It is possible that this deletion will fail because some other consumer has managed to successfully retrieve the item beforehand. We could ensure that this would never happen by organising for a queue-wide lock – this is easily implemented in ZooKeeper (although left as an exercise for the reader). However, this would severely impact performance by only allowing a single consumer to access the queue at one time. Instead, the client simply deals with the failed delete – again, indicated via an exception – and moves on to the next child znode in the list. If the client reaches the end of the list without successfully deleting an item, it should issue another get_children call to make sure that no items were added while the original list was being scanned. Once the get_children call returns an empty list, the dequeue procedure gives up and returns None.

Blocking reads

Sometimes we might want to block until an item is available to retrieve. It would be inefficient to copy exactly the non-blocking approach and simply loop, issuing get_children requests until an item was found. Instead, we can leverage ZooKeeper’s watcher mechanism to provide an asynchronous notification when a new znode is created as a child of the queue znode. The code to accomplish this is a combination of the patterns we’ve seen already in the dequeue and connection code.

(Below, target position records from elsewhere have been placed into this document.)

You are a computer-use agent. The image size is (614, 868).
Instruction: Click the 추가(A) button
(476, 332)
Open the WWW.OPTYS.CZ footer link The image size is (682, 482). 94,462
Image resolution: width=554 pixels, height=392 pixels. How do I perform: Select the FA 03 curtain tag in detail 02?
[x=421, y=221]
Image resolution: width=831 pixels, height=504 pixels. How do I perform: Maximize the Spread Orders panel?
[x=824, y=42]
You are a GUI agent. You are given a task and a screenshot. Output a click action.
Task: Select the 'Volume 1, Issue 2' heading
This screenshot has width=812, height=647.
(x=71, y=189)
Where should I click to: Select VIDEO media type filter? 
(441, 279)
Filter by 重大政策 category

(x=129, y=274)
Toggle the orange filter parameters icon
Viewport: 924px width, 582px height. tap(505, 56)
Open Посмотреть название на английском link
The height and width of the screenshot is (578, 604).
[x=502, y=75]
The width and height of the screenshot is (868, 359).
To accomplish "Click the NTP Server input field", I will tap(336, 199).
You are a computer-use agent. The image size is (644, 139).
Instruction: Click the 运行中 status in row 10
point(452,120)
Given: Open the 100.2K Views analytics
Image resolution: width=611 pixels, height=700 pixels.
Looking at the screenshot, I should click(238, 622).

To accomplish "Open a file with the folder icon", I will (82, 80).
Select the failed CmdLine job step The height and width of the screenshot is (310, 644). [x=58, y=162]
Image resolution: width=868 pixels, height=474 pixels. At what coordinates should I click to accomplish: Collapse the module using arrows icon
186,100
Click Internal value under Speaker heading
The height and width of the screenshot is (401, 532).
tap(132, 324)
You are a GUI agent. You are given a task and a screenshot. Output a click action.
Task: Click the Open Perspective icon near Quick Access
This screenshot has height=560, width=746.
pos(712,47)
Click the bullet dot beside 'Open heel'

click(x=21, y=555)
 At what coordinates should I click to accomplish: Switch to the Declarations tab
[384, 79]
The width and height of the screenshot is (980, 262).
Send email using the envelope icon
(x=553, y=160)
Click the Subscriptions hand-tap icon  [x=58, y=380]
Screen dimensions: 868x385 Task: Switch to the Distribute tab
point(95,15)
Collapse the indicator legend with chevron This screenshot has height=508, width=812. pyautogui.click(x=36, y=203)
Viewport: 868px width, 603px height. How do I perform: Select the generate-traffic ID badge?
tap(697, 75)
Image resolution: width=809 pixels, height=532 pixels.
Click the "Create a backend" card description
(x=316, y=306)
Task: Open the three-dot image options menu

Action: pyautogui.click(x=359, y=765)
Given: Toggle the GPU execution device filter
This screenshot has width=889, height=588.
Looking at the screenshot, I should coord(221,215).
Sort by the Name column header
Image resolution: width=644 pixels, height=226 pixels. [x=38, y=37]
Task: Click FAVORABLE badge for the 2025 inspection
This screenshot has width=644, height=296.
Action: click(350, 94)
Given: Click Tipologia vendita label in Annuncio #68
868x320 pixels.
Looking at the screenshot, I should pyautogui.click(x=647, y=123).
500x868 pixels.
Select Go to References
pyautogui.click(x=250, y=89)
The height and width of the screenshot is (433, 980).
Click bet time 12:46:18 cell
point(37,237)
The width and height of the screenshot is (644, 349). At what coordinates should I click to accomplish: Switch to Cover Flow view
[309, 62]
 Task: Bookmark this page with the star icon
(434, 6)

First the client acquires a lock to prevent the watcher sending a notification when the client is unready. Then, as in the dequeue method, the client retrieves a list of items, but here a watcher parameter is specified. The watcher will fire whenever any event is seen that is relevant to the queue znode. The watcher acquires the lock – blocking until the client has given it up – and then notifies the client that there may be more items available.

The client only waits for this notification if all the children returned from get_children have already been consumed by others – otherwise it will successfully retrieve an item and return it. Once all possible items have been exhausted, the client waits on the condition variable. After being woken up, it repeats the same list-read-delete-wait loop.

Failure modes

ZooKeeper operations can fail in a number of ways. In order to keep this example simple, most errors are raised as exceptions and the queue aborts. A more robust implementation should catch errors at every ZooKeeper invocation, as many can be recovered from with a little effort.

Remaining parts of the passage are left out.